■ EXTRACT TO READ
Table 2 shows growth and shares of growth in the West among White non-Hispanic persons and all persons, which since the 2000s I have termed the “New Majority”. For the US and the West as a whole, the New Majority will comprise all population growth. This is also the case collectively for the five states accounting for the largest share of population growth: Arizona, California, Colorado, Nevada, and Washington.

I will next report trends for households with some potentially alarming implications.

Household Trends or the Past is not the Future

Very large shares of our civic leaders seem to have the view that the future will be like their past. This is very short-sighted thinking with potentially catastrophic implications for housing. This section offers sobering perspectives.

I divide housing demand into three broad groups based on householder age. Those households headed by a person less than 35 years of age are typically looking for starter homes such as apartments, condominiums, townhouses, and smaller homes on smaller lots. Those between 35 and 64 years of age are at their peak housing demand stage of life where partners with children and pets want larger homes on larger lots. America became a suburban nation between about 1960 and 1990 as parents of baby boom children born between 1946 and 1964 wanted housing and yard space which is exactly what suburbs provided. For their part, between about 1980 and 2010, boomers sought homes to raise their families in the suburbs they knew. Beginning in 2011, however, boomers began turning 65, which is the age at which I classify householders as downsizing or empty nesters seeking smaller homes on smaller lots or attached options. By 2029, all boomers will have entered the downsizing stage. Table 3 shows the numerical shift in demand for housing by these three household types: starter, peak housing, and downsizing for the nation, each of the 14 western states, and the West as a whole. Figure 2 illustrates the nature of changes in demand for the nation while Figure 3 illustrates this for the West.

These are the key trends for the nation:

  • While starter home householders accounted for just 2% of the nation’s change in housing demand between 1990 and 2010—they were mostly the Gen-X or “echo boom” generation born between 1965 and 1980, between 2010 and 2030 they will account for 18% of the national share of housing demand change.
  • Peak housing households comprised mostly of boomers accounted for 72% of the change in national demand for housing between 1990 and 2010. However, between 2010 and 2030, they will account for a negative share of the change in housing demand.
  • Downsizing households accounted for 26% of the change in housing demand between 1990 and 2010 but are projected to account for 83% of the change in demand nationally.

Trends in the West are projected to be similar:

  • Starter home householders accounted for 9% of the change in demand between 1990 and 2010, rising to 16% 2010 and 2030.
  • Peak housing households comprised mostly of boomers accounted for 65% of the change in demand for housing in the west between 1990 and 2010 but this will fall to just 10% between 2010 and 2030.
  • Like the nation, downsizing households accounted for 26% of the change in housing demand between 1990 and 2010 but are projected to account for 74% of the change in demand in the West

I venture to say that too large a share of our public officials as well as planners, housing providers, and others are not aware of these trends and instead base their decisions on a past they knew but which no longer exists.   Figure 4 illustrates the differences in housing demand between peak and downsizing households. This leads me to concerns about housing underproduction, presented next.

■ PARTS OF THE EXERCISE
- a) In the text on western housing demand, by what year will all baby boomers have entered the downsizing stage?
- b) Continue the text on western housing demand from its final sentence, writing the next part in the same voice.

■ THE DATA
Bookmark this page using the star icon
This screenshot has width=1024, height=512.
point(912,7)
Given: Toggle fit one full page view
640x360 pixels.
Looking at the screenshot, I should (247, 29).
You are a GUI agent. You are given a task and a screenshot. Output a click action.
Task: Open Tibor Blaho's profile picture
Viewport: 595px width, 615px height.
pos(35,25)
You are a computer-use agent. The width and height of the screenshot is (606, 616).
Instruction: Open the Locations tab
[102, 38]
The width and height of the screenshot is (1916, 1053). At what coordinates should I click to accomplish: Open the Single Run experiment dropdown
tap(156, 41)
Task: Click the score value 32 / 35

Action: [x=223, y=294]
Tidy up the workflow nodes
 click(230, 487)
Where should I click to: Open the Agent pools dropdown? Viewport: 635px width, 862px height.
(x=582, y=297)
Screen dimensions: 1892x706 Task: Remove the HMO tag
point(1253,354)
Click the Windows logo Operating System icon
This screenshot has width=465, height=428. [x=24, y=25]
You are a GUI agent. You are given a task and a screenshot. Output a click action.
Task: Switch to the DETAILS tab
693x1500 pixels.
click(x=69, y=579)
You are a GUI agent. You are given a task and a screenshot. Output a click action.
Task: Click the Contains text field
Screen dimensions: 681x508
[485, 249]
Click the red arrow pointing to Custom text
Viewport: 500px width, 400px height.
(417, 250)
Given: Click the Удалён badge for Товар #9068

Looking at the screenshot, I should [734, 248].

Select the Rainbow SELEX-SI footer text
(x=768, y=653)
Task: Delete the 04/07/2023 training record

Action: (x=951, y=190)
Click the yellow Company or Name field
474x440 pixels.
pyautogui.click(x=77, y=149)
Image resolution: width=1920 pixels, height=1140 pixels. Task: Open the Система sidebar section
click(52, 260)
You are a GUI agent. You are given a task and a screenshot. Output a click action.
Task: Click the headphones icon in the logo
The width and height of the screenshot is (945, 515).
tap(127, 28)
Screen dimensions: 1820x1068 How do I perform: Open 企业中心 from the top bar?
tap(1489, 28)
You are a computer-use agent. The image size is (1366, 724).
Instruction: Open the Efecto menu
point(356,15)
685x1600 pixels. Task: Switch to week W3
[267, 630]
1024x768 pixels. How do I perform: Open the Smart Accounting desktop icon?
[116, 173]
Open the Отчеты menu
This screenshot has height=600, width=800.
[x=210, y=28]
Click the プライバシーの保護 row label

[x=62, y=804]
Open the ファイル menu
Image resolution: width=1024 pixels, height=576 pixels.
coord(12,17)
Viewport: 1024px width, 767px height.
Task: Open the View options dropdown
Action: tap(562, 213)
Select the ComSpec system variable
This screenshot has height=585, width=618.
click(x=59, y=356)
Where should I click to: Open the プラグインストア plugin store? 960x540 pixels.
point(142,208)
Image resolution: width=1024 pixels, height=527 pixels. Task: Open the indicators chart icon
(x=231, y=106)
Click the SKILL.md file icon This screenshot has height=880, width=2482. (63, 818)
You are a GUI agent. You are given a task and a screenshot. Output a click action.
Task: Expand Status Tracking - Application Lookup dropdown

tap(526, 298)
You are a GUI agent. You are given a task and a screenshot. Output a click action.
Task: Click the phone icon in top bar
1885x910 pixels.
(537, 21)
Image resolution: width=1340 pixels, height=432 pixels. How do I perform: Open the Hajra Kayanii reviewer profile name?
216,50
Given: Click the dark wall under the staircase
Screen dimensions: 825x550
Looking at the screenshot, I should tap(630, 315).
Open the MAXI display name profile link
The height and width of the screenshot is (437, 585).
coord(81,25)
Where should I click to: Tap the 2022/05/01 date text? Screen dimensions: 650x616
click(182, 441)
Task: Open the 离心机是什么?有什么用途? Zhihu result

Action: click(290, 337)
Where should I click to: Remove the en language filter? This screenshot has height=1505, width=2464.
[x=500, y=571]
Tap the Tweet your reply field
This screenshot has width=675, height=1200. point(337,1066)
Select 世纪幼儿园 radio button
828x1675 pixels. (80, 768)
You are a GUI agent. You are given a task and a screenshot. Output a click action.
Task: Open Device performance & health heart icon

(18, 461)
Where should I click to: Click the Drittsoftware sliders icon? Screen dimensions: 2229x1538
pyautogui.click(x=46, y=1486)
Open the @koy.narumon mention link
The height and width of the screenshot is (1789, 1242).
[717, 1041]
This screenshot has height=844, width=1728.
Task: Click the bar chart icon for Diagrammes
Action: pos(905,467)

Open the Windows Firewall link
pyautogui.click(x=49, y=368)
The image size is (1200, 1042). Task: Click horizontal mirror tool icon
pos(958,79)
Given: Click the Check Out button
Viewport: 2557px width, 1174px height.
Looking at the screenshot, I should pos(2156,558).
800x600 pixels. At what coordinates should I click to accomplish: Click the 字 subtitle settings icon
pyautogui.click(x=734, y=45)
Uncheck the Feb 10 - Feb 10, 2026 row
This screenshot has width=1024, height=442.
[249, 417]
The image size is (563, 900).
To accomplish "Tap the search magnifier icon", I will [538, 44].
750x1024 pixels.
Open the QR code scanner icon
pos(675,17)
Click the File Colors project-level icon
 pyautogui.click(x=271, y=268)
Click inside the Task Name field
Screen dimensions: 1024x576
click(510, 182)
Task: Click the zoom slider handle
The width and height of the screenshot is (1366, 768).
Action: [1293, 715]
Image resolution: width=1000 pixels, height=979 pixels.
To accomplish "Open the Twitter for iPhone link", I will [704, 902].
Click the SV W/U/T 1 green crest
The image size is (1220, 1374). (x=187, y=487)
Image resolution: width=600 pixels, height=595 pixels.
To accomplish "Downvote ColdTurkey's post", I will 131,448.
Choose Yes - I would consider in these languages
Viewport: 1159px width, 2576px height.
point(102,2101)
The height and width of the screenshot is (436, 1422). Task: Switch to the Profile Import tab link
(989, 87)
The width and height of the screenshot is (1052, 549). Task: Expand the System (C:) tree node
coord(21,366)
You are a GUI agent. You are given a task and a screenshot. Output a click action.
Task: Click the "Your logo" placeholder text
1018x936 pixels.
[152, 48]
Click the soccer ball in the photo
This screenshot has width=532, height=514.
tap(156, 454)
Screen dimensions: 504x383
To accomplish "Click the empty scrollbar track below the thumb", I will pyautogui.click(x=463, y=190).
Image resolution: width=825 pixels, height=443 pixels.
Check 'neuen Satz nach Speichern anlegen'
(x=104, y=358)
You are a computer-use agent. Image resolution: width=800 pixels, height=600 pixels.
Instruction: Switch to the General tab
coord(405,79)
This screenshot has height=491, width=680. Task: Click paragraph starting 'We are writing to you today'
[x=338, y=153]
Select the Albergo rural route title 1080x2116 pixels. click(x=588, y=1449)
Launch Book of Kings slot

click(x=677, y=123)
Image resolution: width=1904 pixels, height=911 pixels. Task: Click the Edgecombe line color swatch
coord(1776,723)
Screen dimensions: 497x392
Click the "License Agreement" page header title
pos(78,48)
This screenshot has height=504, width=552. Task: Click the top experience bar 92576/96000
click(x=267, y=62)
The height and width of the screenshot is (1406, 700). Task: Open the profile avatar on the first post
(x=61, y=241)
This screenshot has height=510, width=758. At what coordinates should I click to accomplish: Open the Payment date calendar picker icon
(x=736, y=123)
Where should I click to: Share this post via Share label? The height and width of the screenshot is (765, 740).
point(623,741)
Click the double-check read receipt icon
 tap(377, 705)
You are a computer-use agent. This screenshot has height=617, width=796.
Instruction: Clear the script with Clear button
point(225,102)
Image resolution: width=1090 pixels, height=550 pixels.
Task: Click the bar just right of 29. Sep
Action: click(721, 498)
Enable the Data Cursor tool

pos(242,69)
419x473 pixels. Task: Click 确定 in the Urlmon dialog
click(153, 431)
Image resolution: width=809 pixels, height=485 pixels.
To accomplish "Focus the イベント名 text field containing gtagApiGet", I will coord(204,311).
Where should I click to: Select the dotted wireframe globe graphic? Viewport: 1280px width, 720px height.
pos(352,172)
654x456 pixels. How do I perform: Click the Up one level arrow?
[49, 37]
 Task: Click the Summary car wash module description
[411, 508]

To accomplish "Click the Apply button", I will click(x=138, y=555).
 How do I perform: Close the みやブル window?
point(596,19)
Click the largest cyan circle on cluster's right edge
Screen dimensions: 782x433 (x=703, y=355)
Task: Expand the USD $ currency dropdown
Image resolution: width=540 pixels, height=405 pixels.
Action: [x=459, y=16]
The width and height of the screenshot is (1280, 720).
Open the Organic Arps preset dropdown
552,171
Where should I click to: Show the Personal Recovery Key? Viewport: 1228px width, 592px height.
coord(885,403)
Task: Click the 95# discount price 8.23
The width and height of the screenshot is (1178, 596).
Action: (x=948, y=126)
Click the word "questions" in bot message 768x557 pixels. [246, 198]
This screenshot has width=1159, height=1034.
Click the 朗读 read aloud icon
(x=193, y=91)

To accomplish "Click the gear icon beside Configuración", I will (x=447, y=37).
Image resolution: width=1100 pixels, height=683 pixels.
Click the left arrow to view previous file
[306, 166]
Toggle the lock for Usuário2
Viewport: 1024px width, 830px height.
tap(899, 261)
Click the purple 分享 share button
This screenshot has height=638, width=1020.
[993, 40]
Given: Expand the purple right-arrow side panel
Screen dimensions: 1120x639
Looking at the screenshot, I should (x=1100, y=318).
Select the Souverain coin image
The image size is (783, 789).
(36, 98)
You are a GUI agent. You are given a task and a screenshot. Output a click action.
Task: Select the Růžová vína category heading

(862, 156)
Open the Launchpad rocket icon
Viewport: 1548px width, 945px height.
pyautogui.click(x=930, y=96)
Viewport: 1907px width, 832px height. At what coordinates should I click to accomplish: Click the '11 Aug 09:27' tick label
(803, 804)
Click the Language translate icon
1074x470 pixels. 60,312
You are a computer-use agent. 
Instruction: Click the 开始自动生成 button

■ ANSWER SET
- a) By 2029.

- b)
Figure 3. Change in share of housing demand by householder age for the West between 1990-2010, and 2010-2030

Figure 2. Change in share of housing demand by householder age for the nation between 1990-2010, and 2010-2030

Figure 3. Change in share of housing demand by householder age for the nation between 1990-2010, and 2010-2030

Figure 4.  What peak and downsizing households want for their homes and communities

Note: 65+ means householders who are 65 years of age or older.

Housing Underproduction in the West, 2012-2019

The nation arguably produced more housing than needed to meet market demand during the 2000s, which led in part to the Great Recession of 2007-09. Since then, production faltered from the period 2012—after the GR, to 2019—before the COVID-19 pandemic. I will focus here on the extent to which housing was underproduced during this period. The methodology and data come from Up for Growth (see, a non-partisan DC-based think tank devoted to using policy to help expand housing supply. I also disclose that I am a member of its advisory board and assisted in methodological development.

To measure housing underproduction, we must first know what should have been produced to meet market needs. The general formula is:

Housing Demand =

Existing dwelling units

+ Dwelling units needed by “missing households” such as younger persons living with their parents longer than historical indicators, households doubling or tripling up in the same unit, and so forth

+ Housing units that are not habitable, defined as having no kitchen and/or no bathroom

–  Second homes

+ or – normally vacant housing units where lower than 5% vacancy rate means more units are needed while higher than 5% vacancy rate means fewer units are needed.

Table 4 reports housing unproduction between 2012 and 2019 for the nation, each of the western states, and the West as a whole. Some key observations are:

  • The nation produced about 1/3rd (34%) fewer homes than needed;
  • California led the nation and the West in producing 60% fewer homes than needed;
  • Only North Dakota and Wyoming produced homes commensurate with demand mostly because they are the slowest growing of the western states; and
  • Overall, the West produced 44% fewer homes than needed including California and 32% excluding that state, about the national average.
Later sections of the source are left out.